The tools and instruments used to measure changes in pain, pain intensity, related distress levels, and quality of life outcomes included part C of the Composite International Diagnostic Interview (CIDI-C) of the World Health Organization, a generic body diagram to pinpoint pain locations, short form of the Brief Pain Inventory (BPI), full version of the BPI, internally developed 5-item Pain Scale, short form of McGill Pain Questionnaire (SF-MPQ), Wong-Baker FACES Pain Rating Scale, World Health Organization Disability Assessment Schedule 2.0 (12 items) (WHODAS 2.0), Norwegian Pain Association’s Minimum Inventory for Pain Patients (NOSF-MISS), and Social Participation scale (P-scale, Pain and Anger Analogues).
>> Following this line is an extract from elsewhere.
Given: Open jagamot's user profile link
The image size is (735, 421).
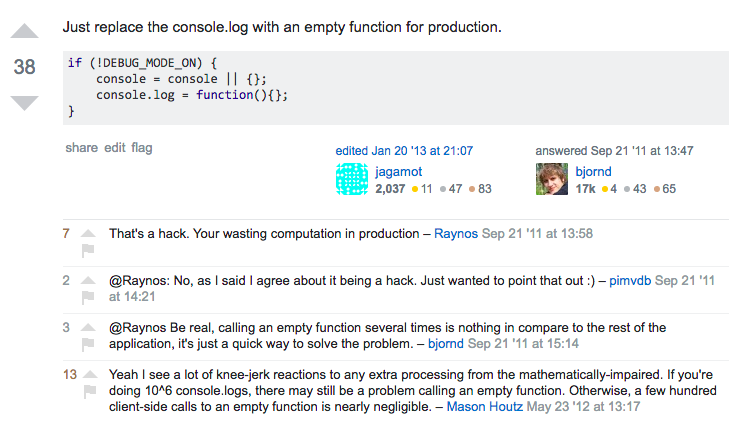Looking at the screenshot, I should click(x=398, y=172).
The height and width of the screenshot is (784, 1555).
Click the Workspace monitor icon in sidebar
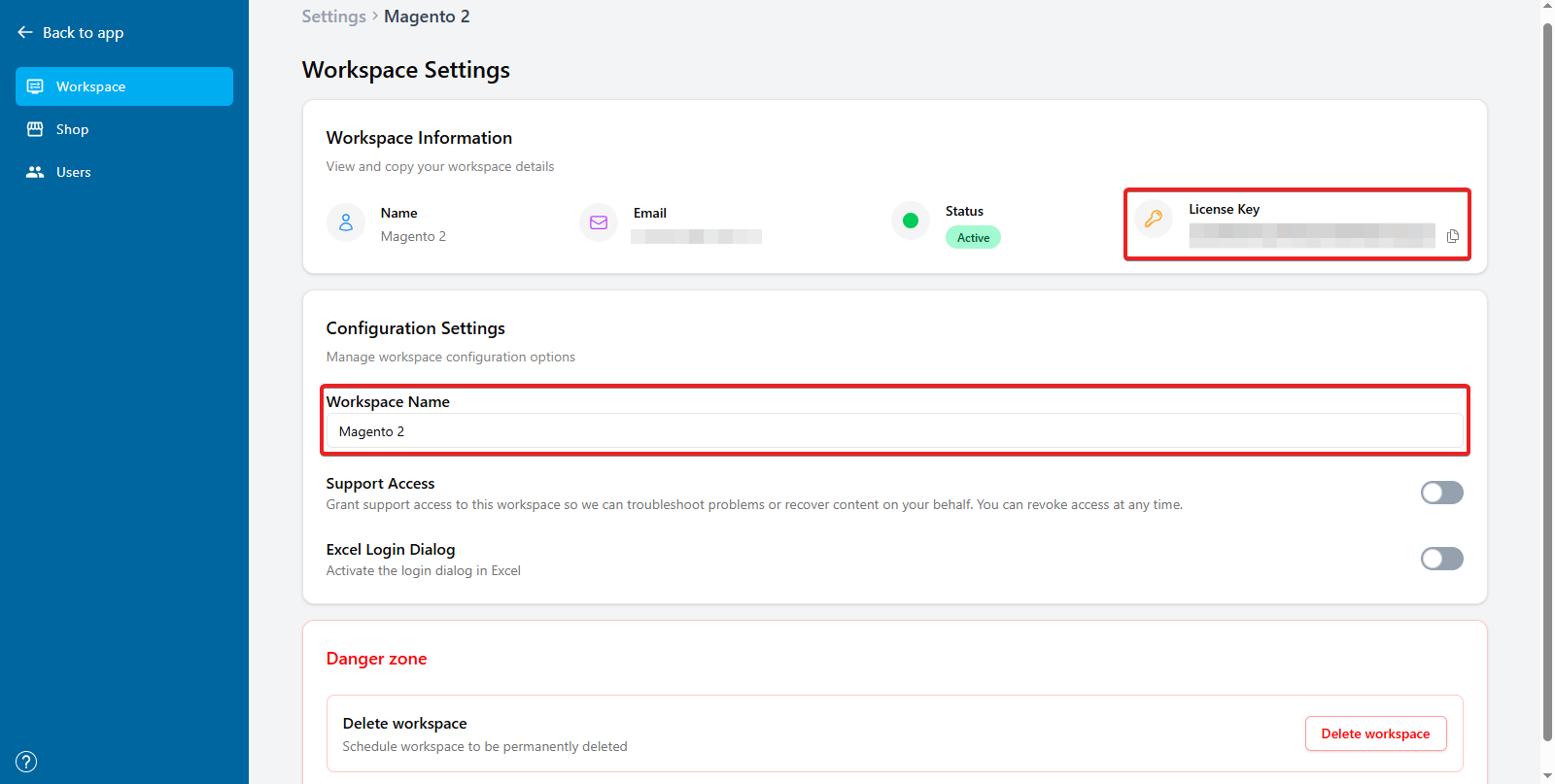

Sample sizes varied from eight to 82 in smaller studies and from 214 to 470 in larger ones, with 1,216 participants recruited in total. The gender distribution was roughly equal, with 575 (48%) female and 626 (52%) male participants retained across the ten included studies. Two studies had only male study participants. Nine studies reported that the intervention worked for treating complex mental and physical sequelae of torture, while one had inconclusive results. The general limitation of all studies was a small number of participants (in six studies), nonrandomization of participants at the selection stage, and the experimental, pilot-like nature of all studies.
Definitions of torture and pain in the studies’ populations
The inclusion of individuals who have undergone torture was a key criterion in the selection process for most participants in the included studies. Given that torture is not considered a clinical diagnosis in and of itself, but rather a self-reported traumatic experience with legal and political implications, there are a limited array of instruments available to systematically ascertain the extent of traumatic events identified as torture. Three studies adopted the definition of torture outlined in the United Nations Convention Against Torture (UNCAT), while also incorporating additional torture-like experiences. Three other studies did not provide explicit definitions of torture, and incorporated organized violence and violence associated with war as part of their inclusion criteria. Four studies did not offer any explicit definition of torture. In three studies, victimization by organized violence, direct harm from exposure to war and torture, sexual harassment, molestation, rape, and other cruel, inhuman, or degrading treatment—criteria which are similar to the UNCAT definition—constituted participant inclusion criteria. These inclusion criteria were applied in addition to, or as a substitute for, self-reported torture exposure.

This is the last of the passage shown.